Les artistes peuvent aussi compter sur l’aide de certains théâtres. Si le prix d’une location de lieu coûte « entre 120 et 180 € la place, ce qui équivaut à environ 12 000 € pour un théâtre de 100 places sur toute la durée du festival » selon Guy Giroud, certains théâtres proposent des coréalisations. Dans ce cas, les artistes peuvent jouer leur spectacle et les recettes sont partagées à parts égales entre le théâtre et les comédiens. Fabienne Govaerts, directrice du théâtre Le Verbe Fou qui propose cette année les spectacles « Tukky » et « Udjamaa » a l’habitude d’accueillir des compagnies africaines. « J’ai un lien sentimental avec le Sénégal, car j’y ai eu un théâtre pendant quinze ans. J’avais donc envie de faire venir les artistes et de les aider. Ils logent au théâtre, leurs frais de déplacement sont pris en charge ainsi que la communication autour du spectacle. »

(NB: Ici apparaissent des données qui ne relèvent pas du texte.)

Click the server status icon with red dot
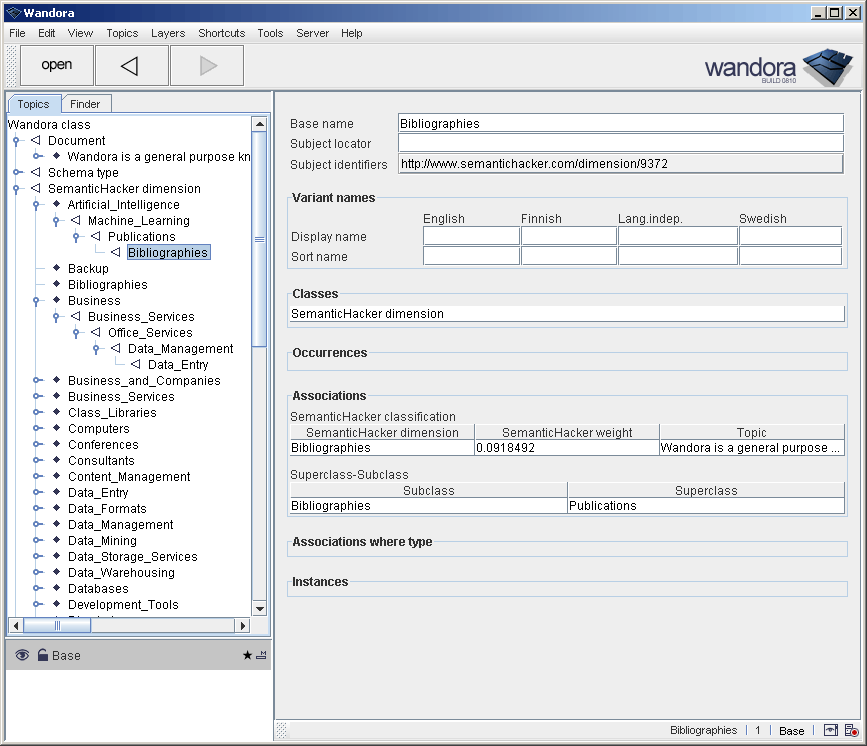 click(850, 731)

Mais si l’investissement est important, il peut porter ses fruits. « Les programmateurs de théâtre de toute la France viennent à Avignon pour préparer la programmation de l’année à venir. C’est ici qu’on les rencontre et qu’on peut vendre nos spectacles pour organiser nos tournées », explique Guy Giroud. Pour son spectacle « Tukky », El Hadji Leeboon a été contacté par plusieurs théâtres de villes du sud de la France et attend de les rencontrer. Il espère pouvoir revenir l’année prochaine au festival, pour contribuer à cet événement qu’il juge « incontournable et inestimable pour les arts du spectacle ».